Initially Ebersole was especially interested in philosophers who brought a biological perspective to their philosophy (Henri Bergson, Alfred North Whitehead, and Charles Hartshorne, for example). He also was influenced by ideas of logical analysis (especially as practised by Rudolph Carnap). But as he struggled with philosophical problems and worked to understand the later ideas of Ludwig Wittgenstein and the ideas of J. L. Austin, Gilbert Ryle, and Outs Bouwsma, he developed a unique philosophical approach.
Ebersole has held teaching posts at Carleton College, Oberlin College, San Jose State University, University of the Pacific, Stanford University, Albion College, and University of Alberta, but most of his academic career was spent at the University of Oregon, where he served a period as department chairman and organizer and director of graduate studies.
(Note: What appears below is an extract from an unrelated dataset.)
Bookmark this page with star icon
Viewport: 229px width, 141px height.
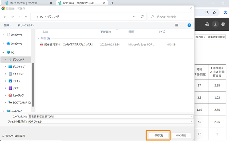pyautogui.click(x=214, y=12)
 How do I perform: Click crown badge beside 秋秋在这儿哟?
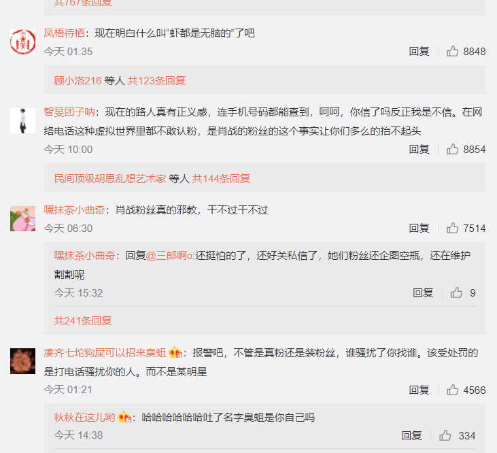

He's read philosophical papers at the University of California at Berkeley, Stanford University, The University of Oregon, University of Alberta, University of Calgary, University of Victoria, and Reed College.
He's published philosophical essays in Mind, Journal of Philosophy, Philosophical Quarterly, Philosophy Today, Canadian Journal of Philosophy, and Philosophical Investigations. However, much of his writing was not intended for journal publication and is available only in his three books: Things We Know, Language and Perception, Meaning and Saying.
Professor Ebersole has served on the Executive Committee of the Pacific Division of the American Philosophical Association, as President of the Willamette Valley Philosophical Association, and on the Editorial board of the philosophy journal, Philosophical Investigations (Blackwell Publishers, Oxford).
Besides his intense involvement with philosophical problems, he's also a parent, a photographer, a birder, and has written two books of poetry (Many Times of Year and Song of the Crow).
Ebersole's essays give form to personal struggles with philosophical problems. The essays are attempts to find ways out of philosophical dilemmas and are often dialogues.